Sadly in Reigate and across the SE of England a blanket of thick cloud persisted throughout the eclipse period and we had no direct view of the amazing spectacle. Elsewhere in the UK views were mostly better, so we had about the worst possible situation: thick stratus and stratocumulus that stubbornly didn’t move until midday. Nevertheless, effects of the eclipse were recorded and experienced. The afternoon was cloudless blue sky, so the weather played with us. On the bright side, our student weather club eclipse forecast turned out spot on here! NewEx RESULTS: scroll down
Darkening skies: eyes adjusted to the fading daylight but the timelapse below shows the light fading as the camera exposure and shutter speed were taken off auto and set to manual.

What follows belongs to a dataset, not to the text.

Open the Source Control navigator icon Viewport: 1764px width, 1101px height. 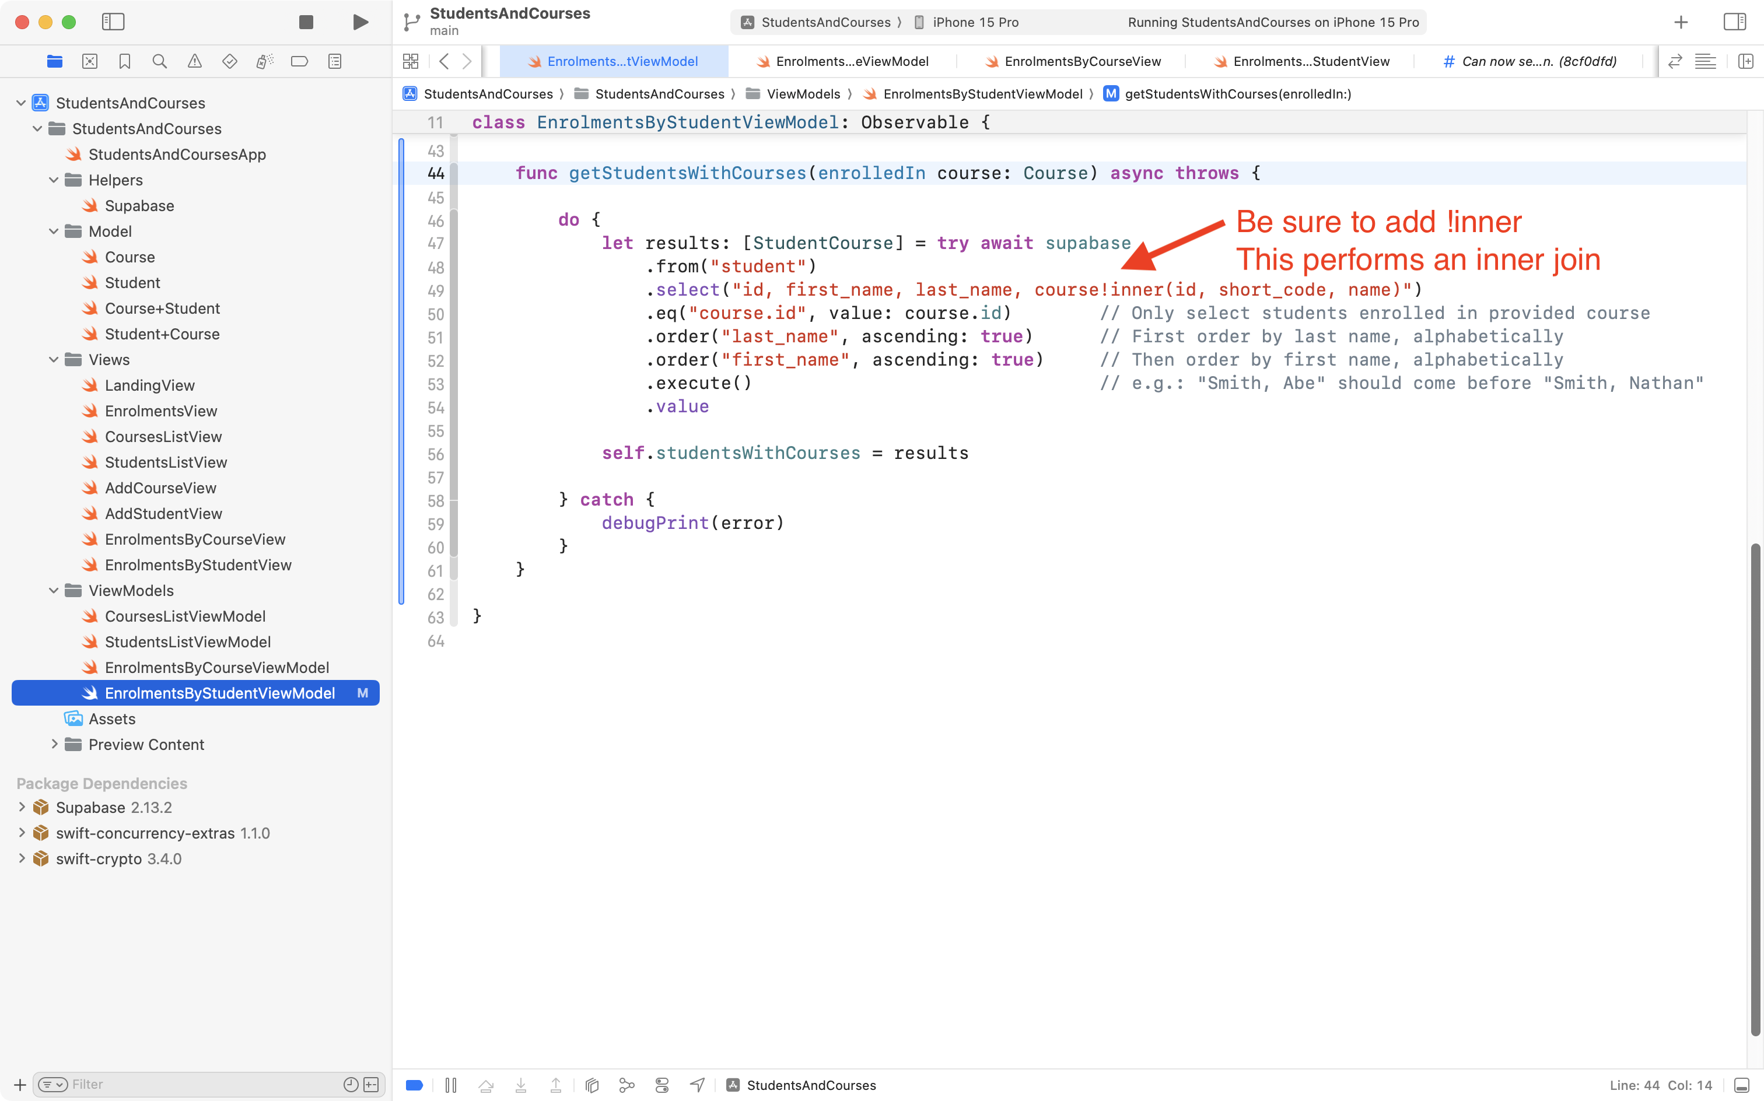pyautogui.click(x=90, y=61)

Spot the lights automatically coming on.
Cooling down: as solar radiation faded, temperatures locally fell a little but only by less than 0.5C or so. As the eclipse was relatively early in the morning it seems that the usual climb in temperature was somewhat held back by the eclipse cooling. Dew point, rather surprisingly, also dipped somewhat showing a somewhat drier atmosphere for a short period during the eclipse.
Pressure change? Although we cannot directly experience this, pressure fell markedly towards the end of the eclipse period. The overall forecast for the day was for pressure to fall… but was the pressure “held up” somewhat by cooling subsiding air from aloft? Well, we won’t know for sure but the pronounced “pressure cliff” seems to nicely coincide with the maximum of the eclipse period. The wind moderated somewhat through the eclipse which can been seen by the slight lowering of max wind gust speeds below. Nationally, NewEx found little evidence of the “eclipse wind” (see below).

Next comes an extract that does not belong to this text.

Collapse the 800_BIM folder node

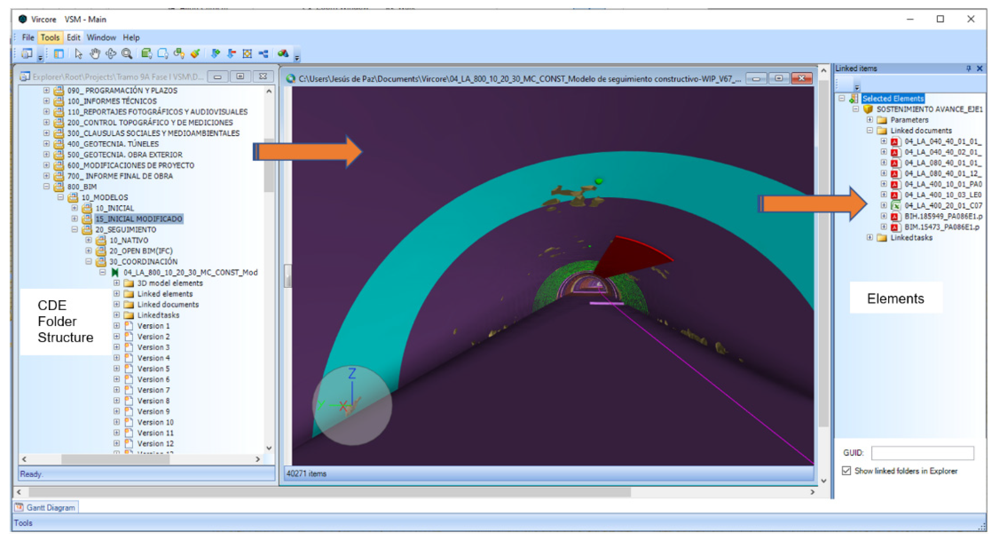click(46, 187)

Overall, the eclipse in the South East and for us in Reigate was spoilt by cloud and we didn’t get to see this rare event. Nevertheless, there is some good meteorology that will come out of this, not least to investigate the influence of solar radiation on weather models.

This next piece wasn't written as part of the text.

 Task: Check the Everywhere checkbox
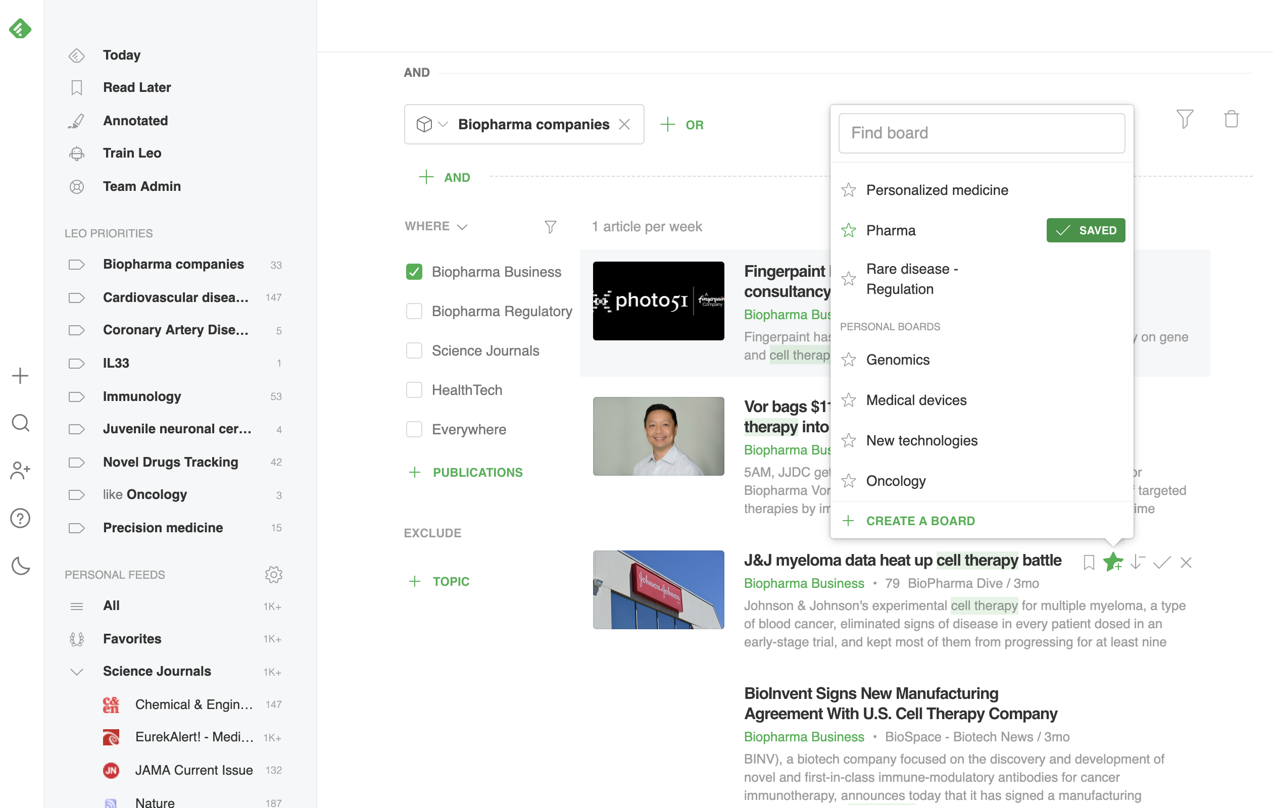pyautogui.click(x=414, y=429)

National Eclipse Weather Experiment: summary of findings quoted from University of Reading Meteorology Department “StarGazing Team”.
“After the data had been uploaded, we collected together the observations from the different sites and averaged them. From combining the measurements from all the participants, these show a clear drop in temperature across the country.
A reduction in cloud in central England during the eclipse is also apparent. This is a very interesting result for further analysis, and one which would be hard to obtain other than through the efforts of a disciplined group of distributed human observers such as yourselves.
This finding is therefore almost certainly unique to NEWEx. As you may have noticed, winds were mostly light across the country during the eclipse, which meant the circumstances were not well suited for detecting changes in the wind. The so-called “eclipse wind” unfortunately remains elusive, so more work will be needed on this.”